**BRIEF**
Set down exactly the lines below, starting at the one that contains "Cyclocosm (370, 1871)" and ending at the one that contains "[University at Buffalo (UB)] (9, 6)", with both of those lines included and nothing else.

Top of EXTRACTED INFORMATION

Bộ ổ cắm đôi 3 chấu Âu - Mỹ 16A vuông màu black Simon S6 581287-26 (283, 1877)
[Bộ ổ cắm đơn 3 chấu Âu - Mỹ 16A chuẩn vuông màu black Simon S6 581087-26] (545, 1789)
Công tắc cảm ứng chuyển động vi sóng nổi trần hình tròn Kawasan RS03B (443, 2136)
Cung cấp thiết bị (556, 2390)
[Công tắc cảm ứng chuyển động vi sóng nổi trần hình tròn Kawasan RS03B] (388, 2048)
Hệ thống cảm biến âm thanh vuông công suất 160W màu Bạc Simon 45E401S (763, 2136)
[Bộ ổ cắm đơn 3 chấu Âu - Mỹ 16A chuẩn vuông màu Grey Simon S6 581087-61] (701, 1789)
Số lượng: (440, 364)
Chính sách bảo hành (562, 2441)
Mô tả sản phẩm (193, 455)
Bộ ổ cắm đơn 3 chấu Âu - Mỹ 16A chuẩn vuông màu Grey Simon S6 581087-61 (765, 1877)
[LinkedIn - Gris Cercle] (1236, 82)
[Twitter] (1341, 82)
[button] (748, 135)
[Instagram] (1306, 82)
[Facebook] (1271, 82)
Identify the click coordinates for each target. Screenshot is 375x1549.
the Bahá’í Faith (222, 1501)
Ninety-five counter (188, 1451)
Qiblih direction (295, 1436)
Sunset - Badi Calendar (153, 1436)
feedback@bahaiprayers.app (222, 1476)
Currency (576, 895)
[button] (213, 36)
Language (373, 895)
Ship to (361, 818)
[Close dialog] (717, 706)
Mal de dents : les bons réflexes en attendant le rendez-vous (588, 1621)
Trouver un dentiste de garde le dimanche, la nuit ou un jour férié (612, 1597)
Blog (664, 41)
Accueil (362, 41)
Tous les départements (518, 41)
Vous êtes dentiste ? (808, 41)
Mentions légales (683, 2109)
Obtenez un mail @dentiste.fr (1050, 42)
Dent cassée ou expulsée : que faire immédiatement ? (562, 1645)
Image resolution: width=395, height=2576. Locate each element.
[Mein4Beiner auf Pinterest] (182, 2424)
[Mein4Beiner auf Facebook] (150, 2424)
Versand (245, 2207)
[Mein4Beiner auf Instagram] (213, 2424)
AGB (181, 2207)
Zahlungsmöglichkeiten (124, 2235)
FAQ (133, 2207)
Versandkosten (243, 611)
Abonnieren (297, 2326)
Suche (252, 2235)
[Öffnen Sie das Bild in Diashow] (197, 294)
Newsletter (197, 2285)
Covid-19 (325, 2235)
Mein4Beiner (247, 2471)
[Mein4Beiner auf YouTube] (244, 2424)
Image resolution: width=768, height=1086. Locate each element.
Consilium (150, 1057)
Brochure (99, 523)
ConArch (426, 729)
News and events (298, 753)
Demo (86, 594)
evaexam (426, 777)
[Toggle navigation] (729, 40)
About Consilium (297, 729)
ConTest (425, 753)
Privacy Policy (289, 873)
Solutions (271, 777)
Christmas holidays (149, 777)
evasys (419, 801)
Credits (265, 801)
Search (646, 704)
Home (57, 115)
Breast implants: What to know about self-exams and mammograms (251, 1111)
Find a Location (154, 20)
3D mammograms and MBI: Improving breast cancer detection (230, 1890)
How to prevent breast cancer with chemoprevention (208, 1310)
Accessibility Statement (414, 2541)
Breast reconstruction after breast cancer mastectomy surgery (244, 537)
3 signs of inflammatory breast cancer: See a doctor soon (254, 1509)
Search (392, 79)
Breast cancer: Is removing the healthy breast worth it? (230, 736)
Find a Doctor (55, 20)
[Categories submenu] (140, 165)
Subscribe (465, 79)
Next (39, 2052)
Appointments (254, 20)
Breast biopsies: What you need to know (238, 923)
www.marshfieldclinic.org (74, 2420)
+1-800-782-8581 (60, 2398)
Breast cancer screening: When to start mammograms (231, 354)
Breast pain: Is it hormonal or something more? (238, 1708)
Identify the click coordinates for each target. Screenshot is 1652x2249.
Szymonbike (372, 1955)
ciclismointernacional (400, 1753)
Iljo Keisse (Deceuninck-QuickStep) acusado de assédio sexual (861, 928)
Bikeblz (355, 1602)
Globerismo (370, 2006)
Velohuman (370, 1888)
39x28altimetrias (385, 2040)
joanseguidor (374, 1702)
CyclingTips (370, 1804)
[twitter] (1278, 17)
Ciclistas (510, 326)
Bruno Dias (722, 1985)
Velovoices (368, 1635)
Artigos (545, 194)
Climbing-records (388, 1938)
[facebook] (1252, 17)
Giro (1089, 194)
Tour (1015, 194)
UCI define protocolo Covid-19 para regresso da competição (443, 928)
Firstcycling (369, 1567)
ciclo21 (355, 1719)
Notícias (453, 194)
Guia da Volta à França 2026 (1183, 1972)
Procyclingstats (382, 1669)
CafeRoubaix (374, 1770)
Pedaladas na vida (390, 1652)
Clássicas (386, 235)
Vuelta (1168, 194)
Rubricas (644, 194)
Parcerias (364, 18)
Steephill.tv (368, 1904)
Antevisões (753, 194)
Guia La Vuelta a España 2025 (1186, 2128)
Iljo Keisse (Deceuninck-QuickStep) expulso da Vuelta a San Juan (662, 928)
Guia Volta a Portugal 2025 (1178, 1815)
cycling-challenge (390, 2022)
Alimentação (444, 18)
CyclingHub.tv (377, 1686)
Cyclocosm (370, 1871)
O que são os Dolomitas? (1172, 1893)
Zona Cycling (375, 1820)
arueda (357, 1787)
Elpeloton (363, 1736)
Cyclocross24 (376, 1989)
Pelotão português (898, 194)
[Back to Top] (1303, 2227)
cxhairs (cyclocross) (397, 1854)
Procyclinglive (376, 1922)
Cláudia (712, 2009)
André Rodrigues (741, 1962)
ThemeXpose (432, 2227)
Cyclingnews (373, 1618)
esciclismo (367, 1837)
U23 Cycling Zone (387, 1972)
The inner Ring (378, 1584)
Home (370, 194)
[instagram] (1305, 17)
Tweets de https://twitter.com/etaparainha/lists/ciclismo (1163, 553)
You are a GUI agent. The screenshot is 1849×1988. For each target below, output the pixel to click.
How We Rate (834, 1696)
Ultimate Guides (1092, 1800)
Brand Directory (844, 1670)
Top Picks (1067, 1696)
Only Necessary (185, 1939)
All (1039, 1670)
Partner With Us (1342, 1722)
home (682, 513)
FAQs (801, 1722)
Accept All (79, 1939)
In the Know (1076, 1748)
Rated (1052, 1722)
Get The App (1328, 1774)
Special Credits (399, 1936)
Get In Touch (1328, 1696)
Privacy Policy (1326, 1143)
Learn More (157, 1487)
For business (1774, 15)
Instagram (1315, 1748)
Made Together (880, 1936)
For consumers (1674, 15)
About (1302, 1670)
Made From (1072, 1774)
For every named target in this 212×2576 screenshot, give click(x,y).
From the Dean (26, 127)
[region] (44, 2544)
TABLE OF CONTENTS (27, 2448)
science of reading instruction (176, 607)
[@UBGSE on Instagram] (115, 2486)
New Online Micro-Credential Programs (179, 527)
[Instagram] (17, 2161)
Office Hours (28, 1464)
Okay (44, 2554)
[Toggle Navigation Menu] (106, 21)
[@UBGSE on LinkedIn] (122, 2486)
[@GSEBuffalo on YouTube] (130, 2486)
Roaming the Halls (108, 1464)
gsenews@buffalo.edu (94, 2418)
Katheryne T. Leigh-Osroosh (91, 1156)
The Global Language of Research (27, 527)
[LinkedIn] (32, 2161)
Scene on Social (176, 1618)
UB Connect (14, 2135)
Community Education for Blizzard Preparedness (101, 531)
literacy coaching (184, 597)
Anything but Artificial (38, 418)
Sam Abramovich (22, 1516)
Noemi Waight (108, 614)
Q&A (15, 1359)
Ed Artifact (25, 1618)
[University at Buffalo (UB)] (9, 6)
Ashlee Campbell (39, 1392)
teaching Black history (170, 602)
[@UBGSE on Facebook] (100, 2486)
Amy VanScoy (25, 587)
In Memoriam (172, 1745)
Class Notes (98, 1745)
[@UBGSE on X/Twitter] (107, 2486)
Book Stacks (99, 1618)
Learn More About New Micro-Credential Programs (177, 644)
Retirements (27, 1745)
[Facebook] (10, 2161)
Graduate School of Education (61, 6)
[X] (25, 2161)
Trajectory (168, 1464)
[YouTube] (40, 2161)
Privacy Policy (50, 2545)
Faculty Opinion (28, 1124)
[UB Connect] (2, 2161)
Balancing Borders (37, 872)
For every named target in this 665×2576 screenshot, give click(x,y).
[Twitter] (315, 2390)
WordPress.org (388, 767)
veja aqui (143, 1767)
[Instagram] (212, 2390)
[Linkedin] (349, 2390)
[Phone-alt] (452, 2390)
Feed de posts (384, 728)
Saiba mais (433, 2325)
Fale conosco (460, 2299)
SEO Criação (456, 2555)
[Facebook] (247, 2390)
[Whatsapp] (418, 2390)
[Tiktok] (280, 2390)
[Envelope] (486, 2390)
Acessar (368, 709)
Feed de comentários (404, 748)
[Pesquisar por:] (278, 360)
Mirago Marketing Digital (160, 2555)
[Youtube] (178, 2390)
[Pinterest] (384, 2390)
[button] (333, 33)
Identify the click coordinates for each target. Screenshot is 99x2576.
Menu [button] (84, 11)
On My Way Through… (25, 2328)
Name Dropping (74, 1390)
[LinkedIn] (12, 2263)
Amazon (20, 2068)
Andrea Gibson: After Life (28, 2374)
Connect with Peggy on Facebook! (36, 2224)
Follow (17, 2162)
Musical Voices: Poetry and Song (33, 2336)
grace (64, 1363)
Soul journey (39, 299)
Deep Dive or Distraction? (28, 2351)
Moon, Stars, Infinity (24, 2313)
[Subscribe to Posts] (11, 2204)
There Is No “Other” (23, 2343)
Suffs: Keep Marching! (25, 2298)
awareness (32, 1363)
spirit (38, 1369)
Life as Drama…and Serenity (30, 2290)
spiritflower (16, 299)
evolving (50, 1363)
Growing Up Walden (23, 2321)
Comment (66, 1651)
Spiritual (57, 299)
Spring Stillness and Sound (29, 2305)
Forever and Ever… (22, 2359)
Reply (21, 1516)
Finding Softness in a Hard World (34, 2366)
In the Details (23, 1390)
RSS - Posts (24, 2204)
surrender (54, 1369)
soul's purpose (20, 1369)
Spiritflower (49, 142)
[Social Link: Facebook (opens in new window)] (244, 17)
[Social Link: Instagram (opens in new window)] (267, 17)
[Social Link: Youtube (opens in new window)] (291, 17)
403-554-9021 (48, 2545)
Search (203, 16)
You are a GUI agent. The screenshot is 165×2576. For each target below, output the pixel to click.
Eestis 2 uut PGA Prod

Bottom of EXTRACTED INFORMATION

**SOLVED PROBLEM**
Cyclocosm (370, 1871)
O que são os Dolomitas? (1172, 1893)
Zona Cycling (375, 1820)
arueda (357, 1787)
Elpeloton (363, 1736)
Cyclocross24 (376, 1989)
Pelotão português (898, 194)
[Back to Top] (1303, 2227)
cxhairs (cyclocross) (397, 1854)
Procyclinglive (376, 1922)
Cláudia (712, 2009)
André Rodrigues (741, 1962)
ThemeXpose (432, 2227)
Cyclingnews (373, 1618)
esciclismo (367, 1837)
U23 Cycling Zone (387, 1972)
The inner Ring (378, 1584)
Home (370, 194)
[instagram] (1305, 17)
Tweets de https://twitter.com/etaparainha/lists/ciclismo (1163, 553)
You are a GUI agent. The screenshot is 1849×1988. For each target below, output the pixel to click.
How We Rate (834, 1696)
Ultimate Guides (1092, 1800)
Brand Directory (844, 1670)
Top Picks (1067, 1696)
Only Necessary (185, 1939)
All (1039, 1670)
Partner With Us (1342, 1722)
home (682, 513)
FAQs (801, 1722)
Accept All (79, 1939)
In the Know (1076, 1748)
Rated (1052, 1722)
Get The App (1328, 1774)
Special Credits (399, 1936)
Get In Touch (1328, 1696)
Privacy Policy (1326, 1143)
Learn More (157, 1487)
For business (1774, 15)
Instagram (1315, 1748)
Made Together (880, 1936)
For consumers (1674, 15)
About (1302, 1670)
Made From (1072, 1774)
For every named target in this 212×2576 screenshot, give click(x,y).
From the Dean (26, 127)
[region] (44, 2544)
TABLE OF CONTENTS (27, 2448)
science of reading instruction (176, 607)
[@UBGSE on Instagram] (115, 2486)
New Online Micro-Credential Programs (179, 527)
[Instagram] (17, 2161)
Office Hours (28, 1464)
Okay (44, 2554)
[Toggle Navigation Menu] (106, 21)
[@UBGSE on LinkedIn] (122, 2486)
[@GSEBuffalo on YouTube] (130, 2486)
Roaming the Halls (108, 1464)
gsenews@buffalo.edu (94, 2418)
Katheryne T. Leigh-Osroosh (91, 1156)
The Global Language of Research (27, 527)
[LinkedIn] (32, 2161)
Scene on Social (176, 1618)
UB Connect (14, 2135)
Community Education for Blizzard Preparedness (101, 531)
literacy coaching (184, 597)
Anything but Artificial (38, 418)
Sam Abramovich (22, 1516)
Noemi Waight (108, 614)
Q&A (15, 1359)
Ed Artifact (25, 1618)
[University at Buffalo (UB)] (9, 6)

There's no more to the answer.